The company, once ranked as second largest on the secondary Kosdaq in terms of market capitalization, lost a total of 2.03 trillion won of value in just three trading days.
Business losses were inevitable as the opportunity for Helixmith to get any return on investment on VM202-DPN has been delayed for at most 15 months.
The company added it has five more drug candidates based on the same technology in the pipeline, saying it has enough to start making profits on gene therapies in the near future.
“Kolon Life Science’s Invossa, SillaJen’s Pexa-Vec and our VM202-DPN are the most well-known disappointments in the Korean bio industry,” Kim admitted.
“This series of events show that there are a lot of walls in front of us all that have to be overcome.”
Until recently, the local biopharmaceutical industry has been touted as one of the major growth engines for Korea, and even the government was behind it, selecting the Korean biopharmaceutical and health industry as one of the three major pillars for the future.
President Moon Jae-in announced in May this year that the government will devote more than 4 trillion won per year for research and development (R&D) support so the country achieves a 6 percent market share in the global drug and medical equipment market and exports of more than $50 billion.
But the industry as a whole failed to live up to the promised investment, especially in clinical trials for its companies’ candidate drugs.
Some even commented that Helixmith’s recent crisis is just another SillaJen scandal.
SillaJen halted clinical trials for its Pexa-Vec liver cancer therapy last month after it was told by an independent data monitoring committee that the treatment does not seem to work.
Earlier this month, HLB reported that it could not achieve satisfactory results on its gastric cancer treatment Rivoceranib during a clinical trial.
Invossa, a gene therapy drug for knee osteoarthritis from Kolon Life Science, was found in April to contain a different cell line from what was approved for sale in Korea and for clinical trials in the United States.
The injectable drug is no longer on the shelves in Korea, and U.S. clinical trials remain suspended.
According to the Korea Exchange, the total market capitalization of the Korean biopharmaceutical industry dropped a total 28.9 trillion won, or 21.9 percent, to 102.9 trillion won by Thursday’s close from 131.8 trillion won posted on the first trading day of the year.

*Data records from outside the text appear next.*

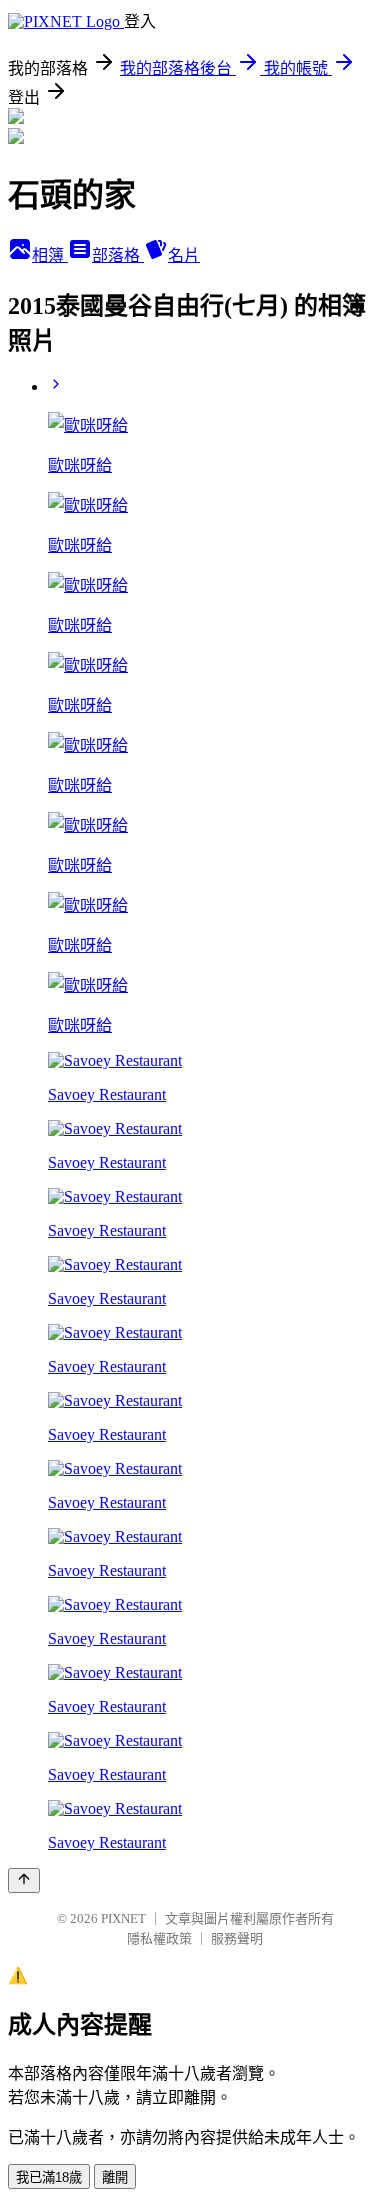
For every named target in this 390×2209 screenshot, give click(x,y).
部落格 (118, 255)
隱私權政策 (159, 1938)
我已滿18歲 (49, 2177)
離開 (115, 2177)
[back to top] (24, 1880)
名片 (184, 255)
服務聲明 (237, 1938)
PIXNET (123, 1918)
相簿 (50, 255)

The total value for biopharmaceutical companies listed on the tech- and bio-heavy Kosdaq dropped 26.4 percent during the same period.
But hope still remains for the industry, as the latest announcement from Helixmith has cleared some uncertainties for the sector and may serve as a turning point for the remainder of the year.
On the very same day as Helixmith’s bombshell announcement, some companies in the sector reported good news.
Celltrion Healthcare, the subsidiary of Celltrion in charge of the company’s global business, announced Thursday it won the bid in the second quarter this year to sell its anticancer antibody biosimilar Herzuma in a governorate of Iraq.
Herzuma is the second biosimilar for Celltrion, after autoimmune disorder treatment Remsima, to be launched in the region. Remsima is monopolizing the Tunisian infliximab market and has an 80 percent share of the Moroccan market, Celltrion said.
It is a win for the company that has been trying to increase its presence in the Middle East. The company said Hikma, its regional partner, started marketing the drug in the third quarter.
Medytox, another major player in the local biotech sector, is awaiting approval from Chinese regulators for its botulinum toxin Neuronox after the examination was completed last week, according to a report from NH Investment & Securities released Thursday.
Market watchers are confident Neuronox will be approved for manufacturing and sale in the country within the next couple of months.
The company’s shares jumped 8.59 percent to 381,900 won by Thursday’s close.